Twitter is getting fancy these days, adding a "Buy Now" button to users tweets, including products with a link to the Fancy shopping portal. Whether e-commerce is going to be an integral part of Twitter's future or if it's just an experiment, it's hard to say. But I've been quite impressed with Twitter since their precipitous drop a couple of months ago.
I like the move. Twitter is in need of more revenue streams, and shareholders expect to see more to come. At this point, users are already used to seeing ads, so the new button probably won't cause any major protests. The news gave Twitter a nice bump in the market, jumping quickly to $42.77 before settling at $42.05, a jump of 2.64%.

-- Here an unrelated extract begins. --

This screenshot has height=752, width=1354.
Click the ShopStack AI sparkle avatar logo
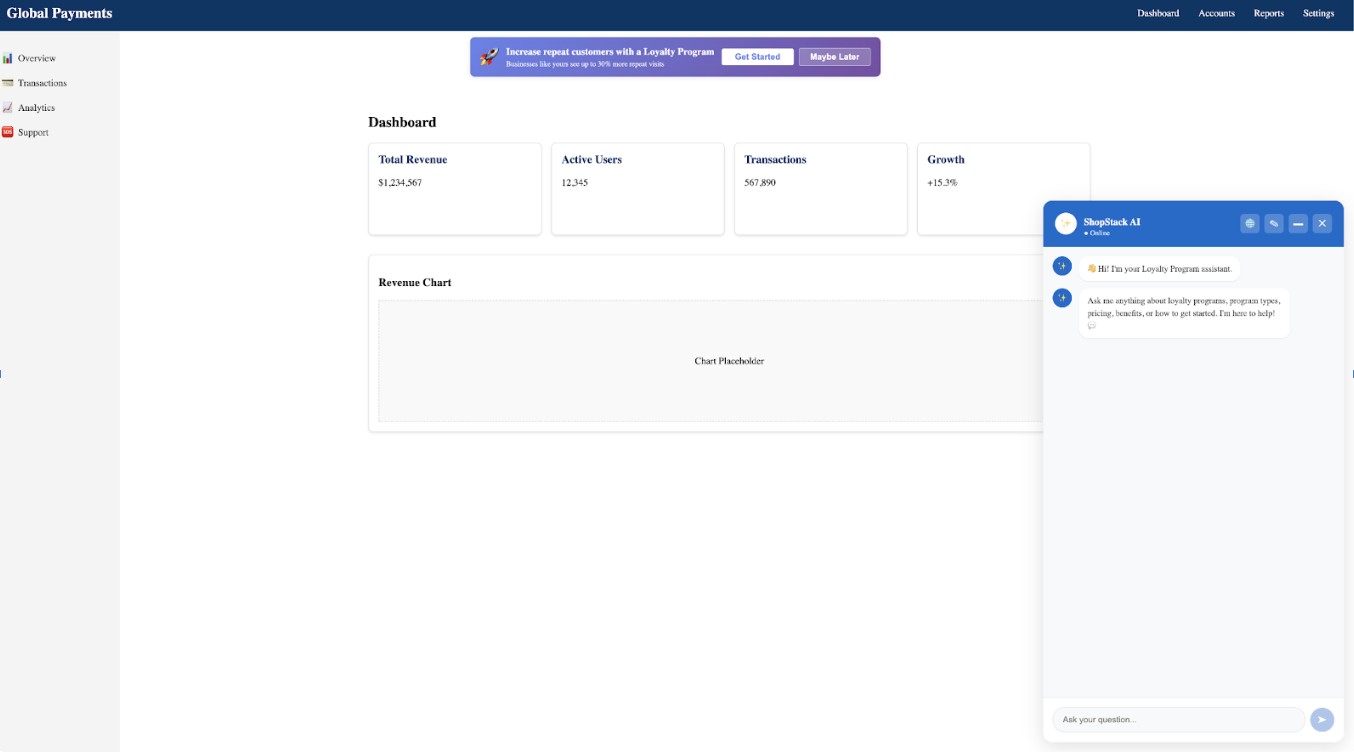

It's a far cry from the 52-week high of $74.73, but anyone who thought they deserved to be there is kidding himself. The correction was much needed and hopefully it leads to investors focusing on what makes Twitter valuable rather what doesn't make Twitter valuable (as in the fact that they aren't Facebook).
Dick Costolo also gave shareholders another positive signal when he announced this morning that he would be appointing Goldman Sachs' Anthony Noto as the company's new chief financial officer. Noto, who helped take the company public in November, knows a thing or two about Twitter, and is sure to offer some helpful guidance.

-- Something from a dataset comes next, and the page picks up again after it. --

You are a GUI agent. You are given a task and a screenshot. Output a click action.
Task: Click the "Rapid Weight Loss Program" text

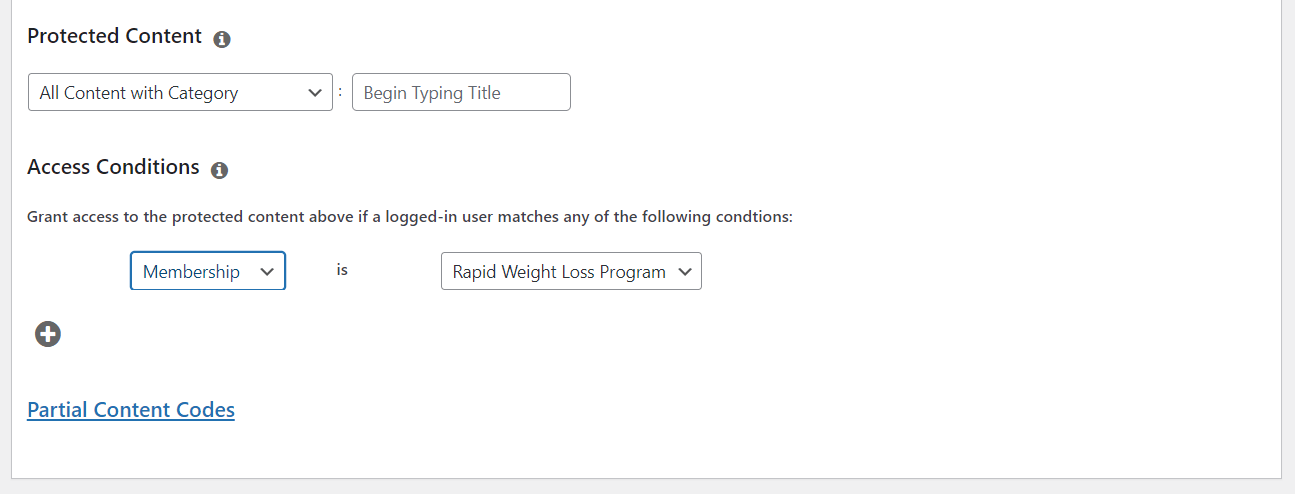(x=559, y=272)
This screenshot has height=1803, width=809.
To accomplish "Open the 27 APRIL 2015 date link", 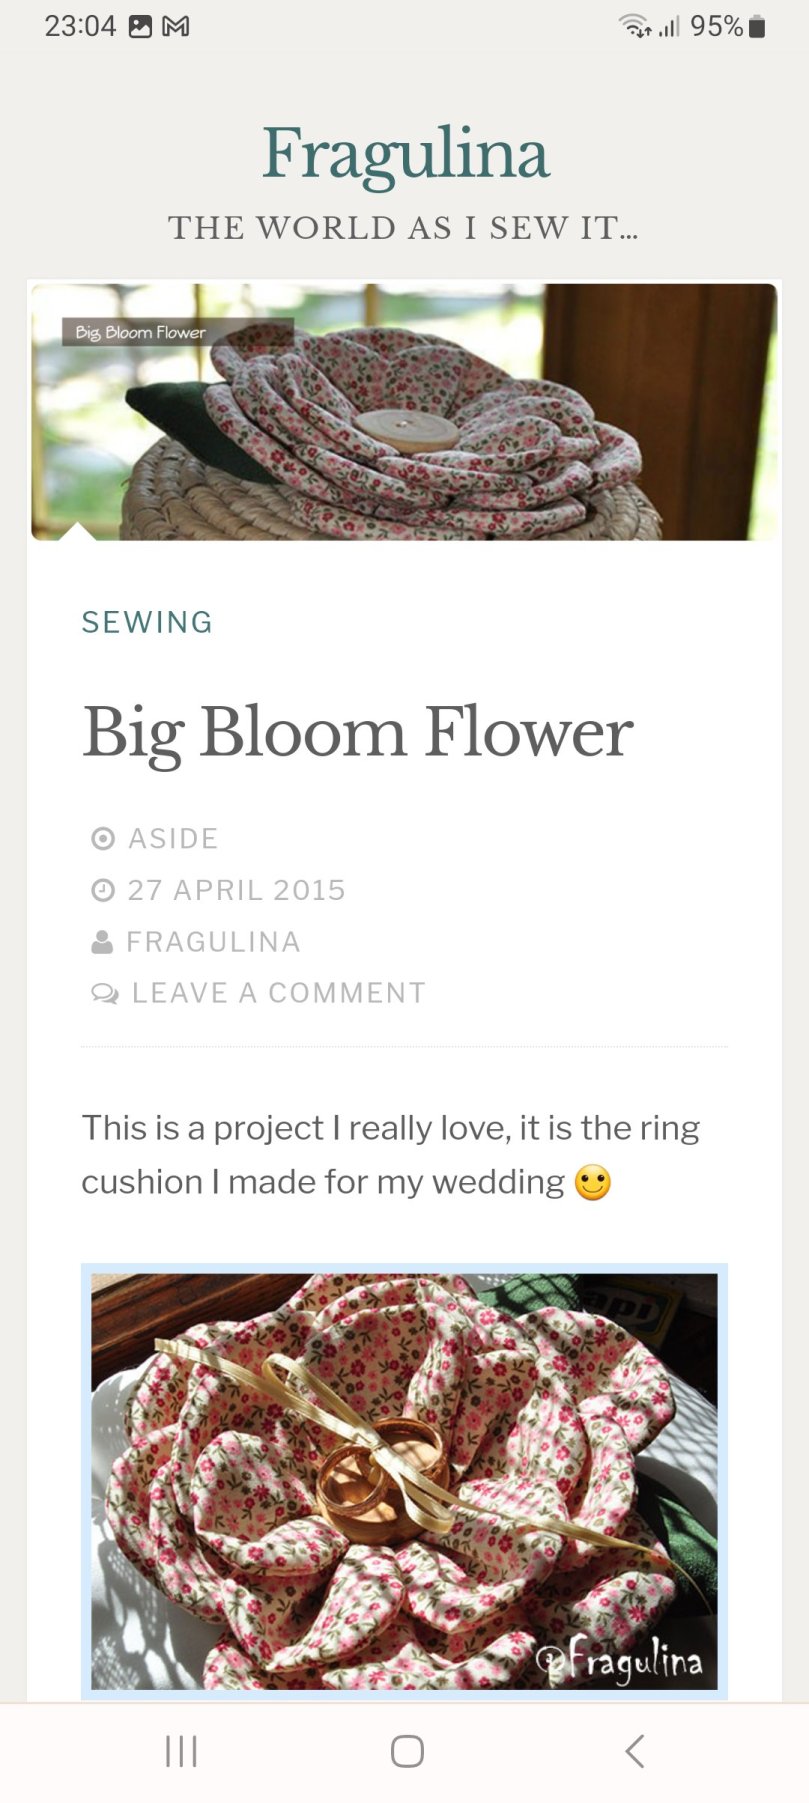I will (236, 890).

While I hope we don't see Twitter rising to the levels we saw it at in late December/early January, as this would surely mean it's back to being overvalued, I am confident in Twitter's long-term staying power. We've seen a 37.87% upside since the end of May and as long as we keep seeing positive growth in terms of MAUs and diverse revenue sources, Twitter could form into a solid long-term investment.
Disclosure: The author is long TWTR.